Dodging cultural and literal bullets, Israeli incursions and religion, Mark Thomas and his team set out to run a comedy club for two nights in the Palestinian city of Jenin. Only to find it’s not so simple to celebrate freedom of speech in a place with so little freedom. Jenin refugee camp, home to Jenin Freedom Theatre and to people with a wealth of stories to tell. Mark tells this story alongside two of its actors and aspiring comics, Faisal Abu Alhayjaa and Alaa Shehada.  A story about being yourself in a place that wants to put you in a box.

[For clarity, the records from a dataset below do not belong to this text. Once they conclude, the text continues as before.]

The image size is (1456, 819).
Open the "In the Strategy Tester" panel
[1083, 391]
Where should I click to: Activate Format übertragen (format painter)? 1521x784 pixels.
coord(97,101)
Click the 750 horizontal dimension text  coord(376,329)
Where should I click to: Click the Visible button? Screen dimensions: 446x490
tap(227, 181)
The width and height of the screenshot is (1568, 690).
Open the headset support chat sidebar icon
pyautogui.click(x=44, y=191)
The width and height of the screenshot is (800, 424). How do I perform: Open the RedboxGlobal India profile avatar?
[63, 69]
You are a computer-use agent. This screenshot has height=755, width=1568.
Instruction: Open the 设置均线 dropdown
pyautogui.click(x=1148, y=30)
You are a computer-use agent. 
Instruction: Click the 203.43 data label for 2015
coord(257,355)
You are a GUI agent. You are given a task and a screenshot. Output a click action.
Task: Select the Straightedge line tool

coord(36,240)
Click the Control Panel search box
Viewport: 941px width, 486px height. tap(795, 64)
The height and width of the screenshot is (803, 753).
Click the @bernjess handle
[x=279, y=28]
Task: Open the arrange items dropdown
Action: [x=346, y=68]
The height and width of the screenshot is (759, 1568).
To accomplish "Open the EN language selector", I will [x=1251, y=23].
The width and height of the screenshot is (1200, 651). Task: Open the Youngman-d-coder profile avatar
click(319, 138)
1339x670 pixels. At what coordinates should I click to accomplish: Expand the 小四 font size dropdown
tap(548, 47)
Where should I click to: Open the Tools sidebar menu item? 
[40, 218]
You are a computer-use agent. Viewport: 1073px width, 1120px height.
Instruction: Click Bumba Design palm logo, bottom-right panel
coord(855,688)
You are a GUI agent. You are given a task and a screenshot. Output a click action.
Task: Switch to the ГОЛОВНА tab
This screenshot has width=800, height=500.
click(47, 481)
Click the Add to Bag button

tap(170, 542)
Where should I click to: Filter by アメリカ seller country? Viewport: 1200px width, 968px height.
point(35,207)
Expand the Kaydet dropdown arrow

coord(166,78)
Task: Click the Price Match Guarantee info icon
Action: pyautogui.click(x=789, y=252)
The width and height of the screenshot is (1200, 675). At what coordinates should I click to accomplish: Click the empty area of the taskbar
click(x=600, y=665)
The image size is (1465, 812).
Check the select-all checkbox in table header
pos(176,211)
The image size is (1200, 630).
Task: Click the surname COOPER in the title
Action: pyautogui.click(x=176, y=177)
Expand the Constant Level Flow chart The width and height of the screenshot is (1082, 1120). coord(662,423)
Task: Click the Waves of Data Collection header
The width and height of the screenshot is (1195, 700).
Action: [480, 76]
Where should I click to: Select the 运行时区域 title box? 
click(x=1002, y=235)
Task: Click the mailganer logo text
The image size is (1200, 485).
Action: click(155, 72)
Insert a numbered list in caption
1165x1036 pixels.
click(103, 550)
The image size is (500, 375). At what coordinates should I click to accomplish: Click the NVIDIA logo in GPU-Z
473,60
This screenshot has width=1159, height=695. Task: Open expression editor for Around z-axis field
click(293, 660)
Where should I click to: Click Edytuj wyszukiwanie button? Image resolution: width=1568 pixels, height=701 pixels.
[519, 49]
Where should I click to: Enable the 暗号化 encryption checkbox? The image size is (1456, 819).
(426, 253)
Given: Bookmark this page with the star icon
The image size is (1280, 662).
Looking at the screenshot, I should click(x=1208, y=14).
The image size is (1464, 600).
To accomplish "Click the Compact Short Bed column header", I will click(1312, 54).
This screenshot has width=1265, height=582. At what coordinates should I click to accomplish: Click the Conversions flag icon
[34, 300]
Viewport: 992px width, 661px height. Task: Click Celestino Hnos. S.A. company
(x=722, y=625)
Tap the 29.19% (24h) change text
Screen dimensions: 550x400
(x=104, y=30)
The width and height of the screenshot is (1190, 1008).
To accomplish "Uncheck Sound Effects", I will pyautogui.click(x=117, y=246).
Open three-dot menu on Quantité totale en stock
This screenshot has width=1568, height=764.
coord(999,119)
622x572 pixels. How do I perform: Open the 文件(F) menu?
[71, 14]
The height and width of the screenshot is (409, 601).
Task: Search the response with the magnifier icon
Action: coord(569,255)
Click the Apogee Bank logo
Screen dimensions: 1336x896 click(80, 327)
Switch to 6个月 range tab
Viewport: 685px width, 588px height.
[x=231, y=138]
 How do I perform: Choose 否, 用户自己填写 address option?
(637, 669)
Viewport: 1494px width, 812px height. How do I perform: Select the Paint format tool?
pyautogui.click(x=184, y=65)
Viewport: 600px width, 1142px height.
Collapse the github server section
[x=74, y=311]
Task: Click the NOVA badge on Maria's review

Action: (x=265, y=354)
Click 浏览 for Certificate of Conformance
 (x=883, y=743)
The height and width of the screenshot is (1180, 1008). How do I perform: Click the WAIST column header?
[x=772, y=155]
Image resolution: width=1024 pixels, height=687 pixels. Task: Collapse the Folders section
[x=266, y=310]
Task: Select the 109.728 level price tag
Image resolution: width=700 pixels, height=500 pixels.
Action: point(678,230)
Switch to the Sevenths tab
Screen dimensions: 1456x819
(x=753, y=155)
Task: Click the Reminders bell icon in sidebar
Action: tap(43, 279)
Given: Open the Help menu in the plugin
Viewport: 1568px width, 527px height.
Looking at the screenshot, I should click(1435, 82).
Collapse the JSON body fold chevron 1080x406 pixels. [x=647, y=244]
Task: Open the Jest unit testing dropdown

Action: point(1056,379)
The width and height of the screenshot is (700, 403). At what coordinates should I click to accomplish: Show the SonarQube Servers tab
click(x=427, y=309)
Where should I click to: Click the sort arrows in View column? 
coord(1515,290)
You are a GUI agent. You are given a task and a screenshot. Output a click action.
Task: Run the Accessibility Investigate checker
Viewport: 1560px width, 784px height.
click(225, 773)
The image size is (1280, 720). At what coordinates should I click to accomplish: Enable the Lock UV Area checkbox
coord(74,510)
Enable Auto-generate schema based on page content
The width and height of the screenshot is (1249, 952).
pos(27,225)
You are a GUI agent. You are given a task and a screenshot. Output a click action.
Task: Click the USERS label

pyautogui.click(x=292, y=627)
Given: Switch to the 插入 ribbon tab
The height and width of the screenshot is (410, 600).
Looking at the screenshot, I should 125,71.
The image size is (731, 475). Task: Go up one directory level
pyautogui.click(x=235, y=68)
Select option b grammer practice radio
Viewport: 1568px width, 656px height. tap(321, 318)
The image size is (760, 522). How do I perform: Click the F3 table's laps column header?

With sell-out shows, non-stop awards, the highest critical acclaim, his own TV and radio shows, numerous documentaries, published books, Guinness World Records, influencing changes in the law, creating manifestos and exposing arms trade dealers, it’s no wonder that Mark is one of the UK’s most recognised performers and influential activists. Showtime from the Frontline is directed by Joe Douglas. Marks’ book, Liar’s Quartet, is out via September Publishing. 

Cornfield Publishing spoke to the comedian ahead of his Birmingham shows, finding out more details about his critically-acclaimed tour Showtime from the Frontline.


Firstly, how has your week been so far?

Busy. Our tour booker has managed to book the show into Bristol and then the next show at Edinburgh so a long drive but through snow filled hills, beautiful but cold. 

You’ve been performing comedy for 33 years. Do you think the industry has changed since you first began?

Yes, for a start if someone had called it an industry when I began performing there would have been a fight. When I started it was a bit punk rock and rebellious. We used to call ‘careers’ the ‘C-word”. But so what,?Things change, there are plenty of great comics out there, people who I find thrilling to watch. And there are far more women and BME performers, I actually think the time when there are more women comics than male is not far off and bloody right too. 


Do you remember how your first ever gig went?

Of course. I died on my arse. I was humiliated but I got one laugh and I am still friends with the other performers on the bill that night, Cyril the Tortoise and John Lenahan. 


Do you think it’s important to push the boundaries of comedy?

If you don’t believe that then you shouldn’t be doing it.



How, as a comedian in today’s world of social media, does a comedian stand out from the rest?

The two things are not comparable. The way anyone stands out is to do good and interesting work, anything other than that is tinsel that will quickly be packed away.
 

So Showtime from the Frontline comes to MAC Birmingham for four nights running. How do you find performing back-to-back shows? 

That is what comics do, perform back to back. How do I feel about it? Happy. It is great to be in one place for a few days rather than a constant dashing around the country.



In between touring the country, writing new material and creating an online blog, you’ve also written a new book entitled ‘The Liars Quartet’. Can you tell me a little about the content and inspiration for the book? 

The Liar’s Quartet is a collection of plays I have written and performed, I am very excited to have an anthology of my work out, I’m almost legit. 



Are there any comedians that have influenced you? Do you have any idols?

Loads of people have influenced me: the subversive and unique Dave Allen who was a genius story teller, Bertolt Brecht the German dramatist and writer, Joe Strummer and the Clash, Crass (anarchopunk), Alexei Sayle, Peter Cook, Woody Allen’s stand up, 7:84 theatre group, Joan Littlewood’s popular and radical theatre, my friend Bob Boyton once upon a time a comic I would travel out of my way to see live, Stanley Holloway in  Ealing Comedy films and his routines on stage, Tommy Trinder the first comic I saw live, Joseph Beuys the out standing fluxes artist, Harry Enfield’s genius characters, Victoria Wood - astounding live performer, Jasper Carrot and Mike Harding, the Comedy Store scene in the mid 80’s, Billy Connolly saw him live at Leeds doing a benefit gig for the striking miners -2 hours and 15 mins on stage, Yoko Ono and many more.
 

Finally, what can we expect from your new show?

The only thing you can actually expect is that it is funny, the rest of it will defy every expectation you have. PS, it is actually a very well disguised play (almost).